NKN, with over 62,000 nodes, is known for its software overlay network built on top of the existing internet, allowing users to share unused bandwidth and earn token rewards. The malware is implemented in the Go programming language and is primarily targeting Linux systems, including IoT devices. NKAbuse leverages the NKN protocol for command-and-control purposes, allowing threat actors to conduct distributed denial-of-service (DDoS) attacks.
One identified instance of NKAbuse involved the exploitation of a six-year-old critical security flaw in Apache Struts (CVE-2017-5638) to breach a financial company. Upon successful exploitation, the malware delivers an initial shell script that downloads the implant from a remote server. Notably, NKAbuse lacks a self-propagation mechanism and needs to be delivered through another initial access pathway, such as exploiting security flaws.

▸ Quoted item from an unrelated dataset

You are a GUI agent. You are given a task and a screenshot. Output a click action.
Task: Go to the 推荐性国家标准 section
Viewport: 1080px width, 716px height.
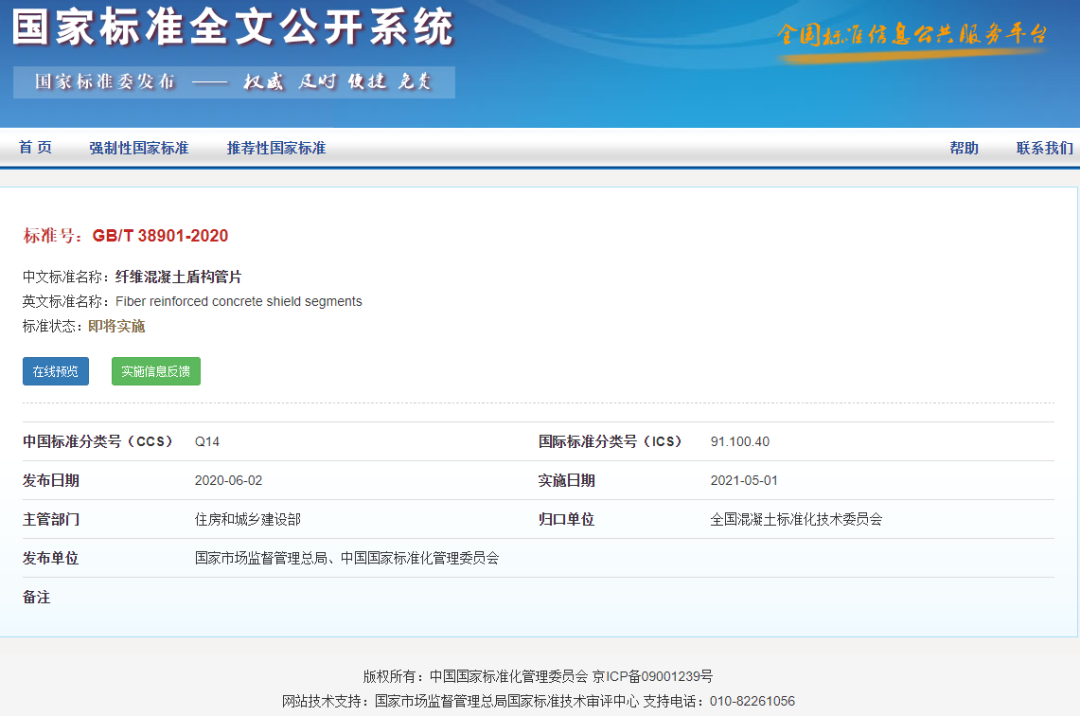click(x=276, y=148)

The malware also uses cron jobs to survive reboots, requiring root access. NKAbuse includes various backdoor features, enabling it to send periodic heartbeat messages to the bot master, capture screenshots, perform file operations, and execute system commands. The use of blockchain technology in NKAbuse ensures reliability and anonymity, potentially allowing the botnet to expand steadily over time without an identifiable central controller. The co-founder of NKN expressed surprise at the misuse of NKN and is reportedly working to understand the report for potential collaborative efforts to enhance internet safety.